- Book: Gospel of Matthew
- Christian Bible part: New Testament

= Matthew 11:4–6 =

Matthew 11:4-6 is a set of verses in the eleventh chapter of the Gospel of Matthew in the New Testament.

==Content==
In the original Greek according to Westcott-Hort, these verses are:
4:Καὶ ἀποκριθεὶς ὁ Ἰησοῦς εἶπεν αὐτοῖς, Πορευθέντες ἀπαγγείλατε Ἰωάννῃ ἃ ἀκούετε καὶ βλέπετε·
5:τυφλοὶ ἀναβλέπουσι, καὶ χωλοὶ περιπατοῦσι, λεπροὶ καθαρίζονται, καὶ κωφοὶ ἀκούουσι, νεκροὶ ἐγείρονται, καὶ πτωχοὶ εὐαγγελίζονται·
6:καὶ μακάριός ἐστιν, ὃς ἐὰν μὴ σκανδαλισθῇ ἐν ἐμοί.

In the King James Version of the Bible the text reads:
4:Jesus answered and said unto them, Go and shew John again those things which ye do hear and see:
5:The blind receive their sight, and the lame walk, the lepers are cleansed, and the deaf hear, the dead are raised up, and the poor have the gospel preached to them.
6:And blessed is he, whosoever shall not be offended in me.

The New International Version translates the passage as:
4:Jesus replied, "Go back and report to John what you hear and see:
5:The blind receive sight, the lame walk, those who have leprosy are cured, the deaf hear, the dead are raised, and the good news is preached to the poor.
6:Blessed is the man who does not fall away on account of me."

==Analysis==
Lapide states that Jesus seems to be saying, "these miracles which you have seen Me perform are the marks of the true Messiah." See Isaiah 35:5, "then shall the eyes of the blind be opened", and Isaiah 61:1 "He hath sent me to announce to the meek." According to MacEvilly verse 6 seems to be referring to the disciples of John, who were offended at His lowliness.
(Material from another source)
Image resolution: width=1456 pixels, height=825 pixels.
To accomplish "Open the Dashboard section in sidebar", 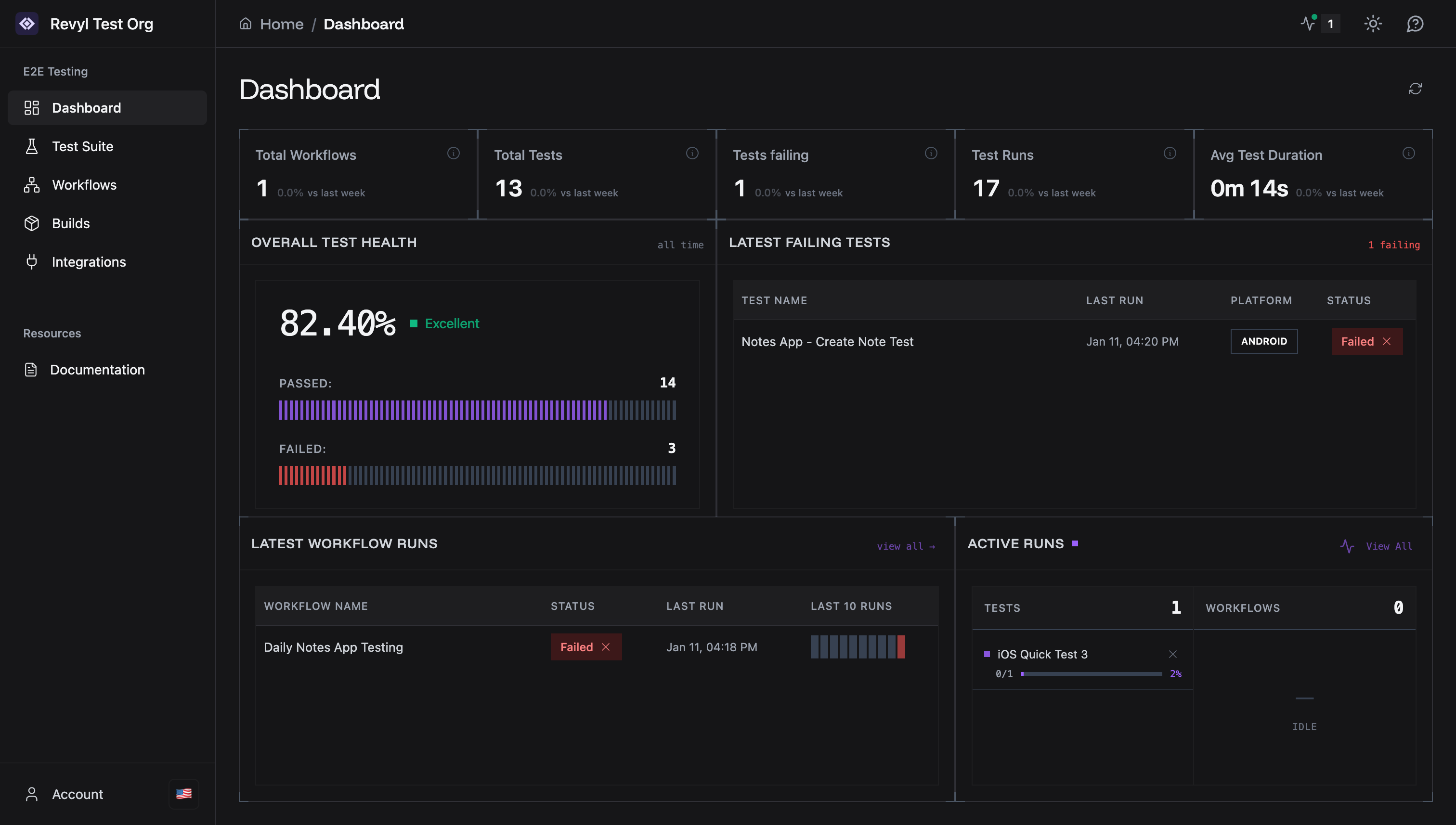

==Commentary from the Church Fathers==
Chrysostom: "So also Christ as knowing the mind of John, said not, I am He; for thus He would have put an obstacle in the way of those that heard Him, who would have at least thought within themselves, if they did not say, what the Jews did say to Christ, Thou bearest witness of thyself. (John 8:13.) Therefore He would have them learn from His miracles, and so presented His doctrine to them more clear, and without suspicion. For the testimony of deeds is stronger than the testimony of words. Therefore He straightway healed a number of blind, and lame, and many other, for the sake not of John who had knowledge, but of others who doubted; as it follows, And Jesus answered and said unto them, Go and tell John what ye have heard and scen; The blind see, the lame walk, the lepers are cleansed, the deaf hear, the dead are raised, the poor have the Gospel preached to them."

Jerome: "This last is no less than the first. And understand it as if it had been said, Even the poor; that so between noble and mean, rich and poor, there may be no difference in preaching. This approves the strictness of the master, this the truth of the teacher, that in His sight every one who can be saved is equal."

Chrysostom: "And blessed is he who shall not be offended in me, is directed against the messengers; they were offended in Him. But He not publishing their doubts, and leaving it to their conscience alone, thus privately introduced a refutation of them."

Hilary of Poitiers: "This saying, that they were blessed from whom there should be no offence in Him, showed them what it was that John had provided against in sending them. For John, through fear of this very thing, had sent his disciples that they might hear Christ."

Gregory the Great: "Otherwise; The mind of unbelievers was greatly offended concerning Christ, because after many miracles done, they saw Him at length put to death; whence Paul speaks, We preach Christ crucified, to the Jews a stumbling-block. (1 Cor. 1:23.) What then does that mean, Blessed is he who shall not be offended in me, but a direct allusion to the humiliation of His death; as much as to say, I do indeed wonderful works, but do not disdain to suffer humble things. Because then I follow you in death, men must be careful not to despise in Me My death, while they reverence My wonderful works."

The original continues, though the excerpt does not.